On February 1, the CDC officially declared that the E. coli outbreak linked to Chipotle restaurants late last year was over, but not before the disease had sickened 58 people across 12 states. That was after hundreds of Chipotle customers had fallen victim to two norovirus outbreaks in California and Massachusetts. Not surprisingly, the chain’s stock price took a dive of 40 percent in early January and Chipotle announced it expected to lose 15 percent of its profits this year.
While the outbreak was winding down, the Consortium for Sequencing the Food Supply Chain (CSFSC) announced that chromogenic- and molecular-testing firm BioRad had joined their team. Formed out of a meeting between industry, government, and academic experts on food safety, the CSFSC is anchored in a collaboration between IBM Research and Mars Inc. and is working toward large-scale sequencing of the DNA and RNA of major food ingredients in order to help reduce outbreaks like those at Chipotle.
“As the food supply chain becomes more global and complex,” says Jeff Welser, vice president and lab director of IBM Research-Almaden in San Jose, “new, innovative approaches that use genetic data to better understand and improve food safety are emerging, holding the promise of unparalleled insight and understanding of the total supply chain.”
The goal of the CSFSC, he says, is to conduct the largest-ever metagenomics study to categorize and understand the growth and behaviour of microorganisms in a factory environment and help identify, interpret, and promote healthy and protective microbial management systems.
“Often, as in the case with Chipotle,” Welser says, “we don’t know there’s an outbreak until someone gets sick. By monitoring the microbiome, we hope it will be possible to identify changes earlier in the food supply chain, giving us a chance to react sooner. In other words, it’s possible the data could enable us to prevent pathogen contamination and spread before anyone succumbs to illness.”
The CSFSC’s scientists are beginning with a close investigation of the genetic fingerprints of organisms like bacteria, fungi, and viruses, and exploring the way they grow across a variety of environments. Subsequently, they will use big data analysis to investigate bacterial interactions.
BioRad is a supplier of rapid food-testing methods, software, and reagents, with which the CSFSC hopes to speed the progress of its testing. Welser adds that the consortium is also in talks with other prospective partners at the moment, and invites interested parties to contact them as well.

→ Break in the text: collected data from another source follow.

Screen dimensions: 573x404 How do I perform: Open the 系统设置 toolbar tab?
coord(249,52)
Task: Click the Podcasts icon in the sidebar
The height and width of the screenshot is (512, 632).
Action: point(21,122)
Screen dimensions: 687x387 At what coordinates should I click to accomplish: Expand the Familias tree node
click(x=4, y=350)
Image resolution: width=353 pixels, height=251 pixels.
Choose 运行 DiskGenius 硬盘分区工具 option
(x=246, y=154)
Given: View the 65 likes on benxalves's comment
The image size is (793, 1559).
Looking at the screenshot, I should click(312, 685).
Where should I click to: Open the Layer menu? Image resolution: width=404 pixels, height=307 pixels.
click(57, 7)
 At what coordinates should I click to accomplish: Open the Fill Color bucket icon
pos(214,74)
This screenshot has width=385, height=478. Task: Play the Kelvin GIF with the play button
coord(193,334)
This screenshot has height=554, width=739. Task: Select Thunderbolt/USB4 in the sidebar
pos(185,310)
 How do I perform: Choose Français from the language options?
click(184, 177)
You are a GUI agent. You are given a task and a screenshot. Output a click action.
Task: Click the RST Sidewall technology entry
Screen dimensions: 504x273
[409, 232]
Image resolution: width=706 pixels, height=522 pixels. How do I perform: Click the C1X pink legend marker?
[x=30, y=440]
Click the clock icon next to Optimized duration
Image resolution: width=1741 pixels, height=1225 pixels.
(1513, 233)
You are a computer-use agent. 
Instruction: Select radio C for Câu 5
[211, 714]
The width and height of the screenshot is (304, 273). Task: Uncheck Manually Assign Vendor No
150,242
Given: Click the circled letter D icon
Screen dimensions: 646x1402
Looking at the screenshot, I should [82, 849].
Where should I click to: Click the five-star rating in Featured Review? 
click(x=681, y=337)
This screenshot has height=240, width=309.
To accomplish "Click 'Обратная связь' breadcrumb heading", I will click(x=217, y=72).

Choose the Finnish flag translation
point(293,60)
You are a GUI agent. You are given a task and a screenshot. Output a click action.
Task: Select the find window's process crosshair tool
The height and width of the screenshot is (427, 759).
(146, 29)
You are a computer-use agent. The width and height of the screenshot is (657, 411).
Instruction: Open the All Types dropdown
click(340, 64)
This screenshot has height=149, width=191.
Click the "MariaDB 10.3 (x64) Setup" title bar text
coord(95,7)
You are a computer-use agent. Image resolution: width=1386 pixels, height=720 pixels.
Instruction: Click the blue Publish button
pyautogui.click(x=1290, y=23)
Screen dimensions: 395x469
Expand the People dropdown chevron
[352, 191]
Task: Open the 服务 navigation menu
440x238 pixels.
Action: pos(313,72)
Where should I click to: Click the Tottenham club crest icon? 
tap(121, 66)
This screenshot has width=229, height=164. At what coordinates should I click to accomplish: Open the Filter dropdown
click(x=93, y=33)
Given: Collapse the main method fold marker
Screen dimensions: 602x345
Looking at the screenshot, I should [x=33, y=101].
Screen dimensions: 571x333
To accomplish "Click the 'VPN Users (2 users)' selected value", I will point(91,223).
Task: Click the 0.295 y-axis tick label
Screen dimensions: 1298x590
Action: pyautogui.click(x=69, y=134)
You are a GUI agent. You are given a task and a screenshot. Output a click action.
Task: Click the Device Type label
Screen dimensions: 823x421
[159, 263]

Norman Schwartz, president and CEO at BioRad, says that his company has made its name providing innovative approaches to life-science research and clinical diagnostics, as well as an expertise in applied microbiology.
“These two capabilities are very complementary to those of our partners of the consortium,” says Schwartz. “Bio-Rad hopes that the consortium will validate new food-testing approaches that could enlarge Bio-Rad’s product offering in this area and leverage a targeted NGS technology that Bio-Rad recently acquired.” Welser, meanwhile, says the CSFSC’s findings will be published in public journals and shared globally with the food-safety community. “We will also be building tools and analytics the industry can implement in their normal operations,” he says.